## [Prompt]
Would you retype the entries from the first line to the line bearing "Kontakt (279, 806)", both included, leaving out every picture?

## [Study material]
--------------------------------

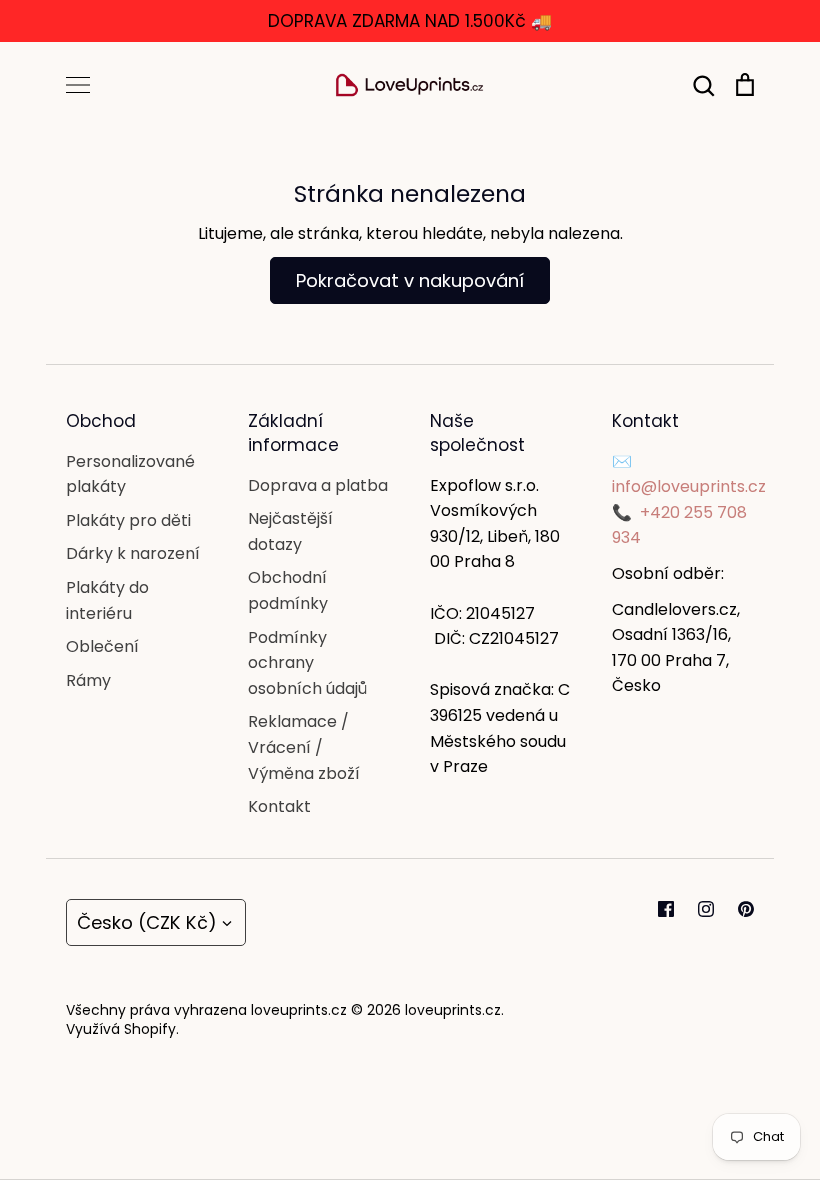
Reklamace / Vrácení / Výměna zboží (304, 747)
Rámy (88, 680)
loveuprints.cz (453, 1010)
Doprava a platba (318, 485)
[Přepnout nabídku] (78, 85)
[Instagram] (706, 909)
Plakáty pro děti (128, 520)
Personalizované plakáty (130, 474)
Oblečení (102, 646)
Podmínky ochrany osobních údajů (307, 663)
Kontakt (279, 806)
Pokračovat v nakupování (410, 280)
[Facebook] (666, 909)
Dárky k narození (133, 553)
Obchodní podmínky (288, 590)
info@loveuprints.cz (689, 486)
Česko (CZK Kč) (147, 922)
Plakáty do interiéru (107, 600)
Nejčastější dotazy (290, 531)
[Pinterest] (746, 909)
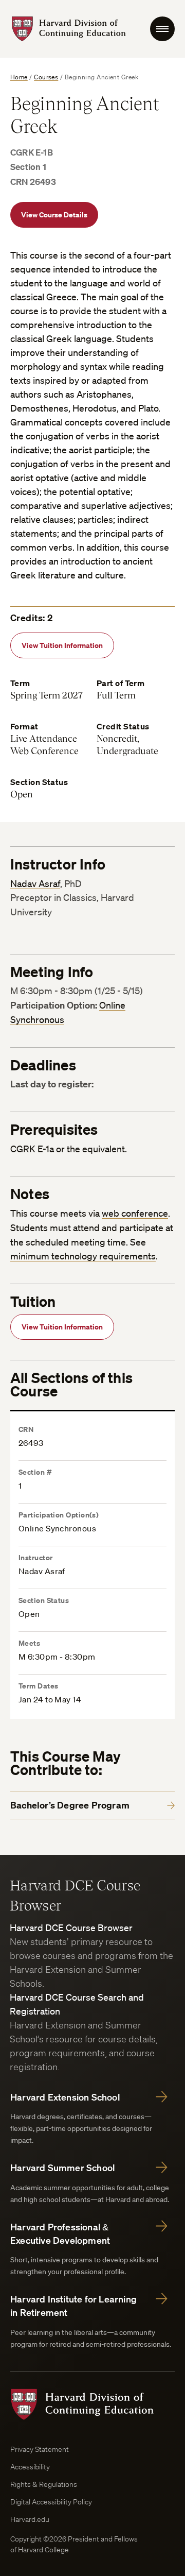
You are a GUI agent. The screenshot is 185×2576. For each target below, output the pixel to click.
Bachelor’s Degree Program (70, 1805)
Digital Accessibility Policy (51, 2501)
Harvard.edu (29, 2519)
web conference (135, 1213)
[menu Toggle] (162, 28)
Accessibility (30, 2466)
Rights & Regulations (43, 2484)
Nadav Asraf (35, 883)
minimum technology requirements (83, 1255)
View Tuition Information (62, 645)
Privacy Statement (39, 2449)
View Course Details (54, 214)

--------------------------------

## [Reply]
Reklamace / Vrácení / Výměna zboží (304, 747)
Rámy (88, 680)
loveuprints.cz (453, 1010)
Doprava a platba (318, 485)
[Přepnout nabídku] (78, 85)
[Instagram] (706, 909)
Plakáty pro děti (128, 520)
Personalizované plakáty (130, 474)
Oblečení (102, 646)
Podmínky ochrany osobních údajů (307, 663)
Kontakt (279, 806)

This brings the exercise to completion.